From an editorial in the May 30, 1939, edition of the Minneapolis Tribune, just three months before the start of World War II.

 

It was a proper shift in emphasis which changed “Decoration Day” to “Memorial Day.” The occasion now marked is not merely one for the decoration of graves. Its greatest significance should be the reminder it brings concerning the dead.

Today’s holiday began as one dedicated to those who fell in the Civil War. Now there is included in its ceremonial observance tribute to those who gave their lives in all of this nation’s military engagements. Meditations which the occasion prompts may, in no less measure, dwell upon the deeds and the memory of the peacetime dead as well.

The central emphasis of this, the most solemn among our secular holidays, is, of course, upon those who gave their lives in wartime. Those who speak and write about the holiday find varying phases of its message to which they give unequal stress. Some find the record of war dead a basis for appeals concerning preparedness and the expansion of armaments programs. Others turn to immediate issues of undeclared war and ill defined neutrality.

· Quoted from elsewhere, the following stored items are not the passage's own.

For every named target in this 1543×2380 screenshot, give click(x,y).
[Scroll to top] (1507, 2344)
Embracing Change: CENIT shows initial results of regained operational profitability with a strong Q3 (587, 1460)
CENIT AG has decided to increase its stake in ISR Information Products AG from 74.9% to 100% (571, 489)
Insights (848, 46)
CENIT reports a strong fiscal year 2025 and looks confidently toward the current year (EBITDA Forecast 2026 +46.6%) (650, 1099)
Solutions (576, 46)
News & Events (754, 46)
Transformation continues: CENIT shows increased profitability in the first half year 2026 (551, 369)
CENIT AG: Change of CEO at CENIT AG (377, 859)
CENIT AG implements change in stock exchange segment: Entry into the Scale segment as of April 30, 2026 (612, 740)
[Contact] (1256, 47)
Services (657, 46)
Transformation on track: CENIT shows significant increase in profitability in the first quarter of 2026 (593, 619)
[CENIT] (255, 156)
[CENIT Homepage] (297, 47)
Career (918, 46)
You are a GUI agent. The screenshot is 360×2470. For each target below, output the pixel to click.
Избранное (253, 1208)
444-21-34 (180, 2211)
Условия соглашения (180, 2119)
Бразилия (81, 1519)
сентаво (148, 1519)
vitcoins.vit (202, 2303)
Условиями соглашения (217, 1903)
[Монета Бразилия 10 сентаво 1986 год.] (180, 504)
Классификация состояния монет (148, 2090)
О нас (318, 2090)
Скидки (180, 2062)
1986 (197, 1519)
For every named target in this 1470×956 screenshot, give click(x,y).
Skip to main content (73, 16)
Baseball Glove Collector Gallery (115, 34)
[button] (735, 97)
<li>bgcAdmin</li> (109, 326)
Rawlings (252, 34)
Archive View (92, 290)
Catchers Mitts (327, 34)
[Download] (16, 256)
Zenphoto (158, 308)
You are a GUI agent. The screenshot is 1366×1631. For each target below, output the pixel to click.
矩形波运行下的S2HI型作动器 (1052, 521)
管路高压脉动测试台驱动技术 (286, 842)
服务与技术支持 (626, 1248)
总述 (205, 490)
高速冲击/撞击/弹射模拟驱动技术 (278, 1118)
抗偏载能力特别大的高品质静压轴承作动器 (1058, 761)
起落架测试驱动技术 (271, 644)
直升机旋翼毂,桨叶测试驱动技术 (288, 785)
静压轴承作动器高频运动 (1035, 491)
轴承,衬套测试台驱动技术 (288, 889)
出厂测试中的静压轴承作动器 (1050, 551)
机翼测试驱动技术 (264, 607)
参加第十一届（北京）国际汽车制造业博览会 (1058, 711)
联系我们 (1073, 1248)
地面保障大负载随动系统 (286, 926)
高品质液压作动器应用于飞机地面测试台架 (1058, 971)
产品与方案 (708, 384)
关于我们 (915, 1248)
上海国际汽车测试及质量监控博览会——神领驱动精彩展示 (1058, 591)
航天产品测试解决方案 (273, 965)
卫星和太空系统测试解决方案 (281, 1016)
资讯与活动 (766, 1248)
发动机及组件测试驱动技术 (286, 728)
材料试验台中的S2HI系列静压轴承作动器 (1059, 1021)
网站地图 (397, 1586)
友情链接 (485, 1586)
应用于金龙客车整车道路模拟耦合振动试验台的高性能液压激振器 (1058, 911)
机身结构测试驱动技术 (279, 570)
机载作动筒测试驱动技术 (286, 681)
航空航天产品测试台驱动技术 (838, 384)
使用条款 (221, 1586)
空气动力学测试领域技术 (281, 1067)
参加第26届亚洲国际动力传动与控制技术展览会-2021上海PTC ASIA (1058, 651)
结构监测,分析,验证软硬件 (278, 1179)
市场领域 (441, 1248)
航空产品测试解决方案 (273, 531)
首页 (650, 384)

There are those, too, who broaden the occasion to include all our dead, who find reminders concerning the fleeting quality of life itself among the most important to be considered. Yet, in view of the significance which the day has come to assume, it would seem that Abraham Lincoln gave its dominant theme the best possible expression when he pleaded — before this holiday became a fixed occasion — “that we here highly resolve that these honored dead shall not have died in vain.”

The world situation today is anything but promising, when we consider our responsibility in making wartime sacrifice bear its intended fruit. Yet there is some slight measure of solace in the fact that, while war seemed imminent last Memorial Day, it has not come during the year intervening.

Tension has been worse than ever on many occasions during this year. But, at least, the struggle in Spain is over, and “power diplomacy” continues its efforts at attaining some measure of balance. Statesmen may claim credit for the uncertain peace which continues, but they merely reflect a feeling among the people — one which recognizes the utter futility of war and is willing to go to all possible lengths to avoid it.

There is little that the tribute we pay at the graves of our soldier dead can add to the significance of their sacrifice. But as we pause today we can renew our allegiance to them and to all that the day commemorates, and in so doing strengthen the nation in its pursuit of peace and the greater good of men.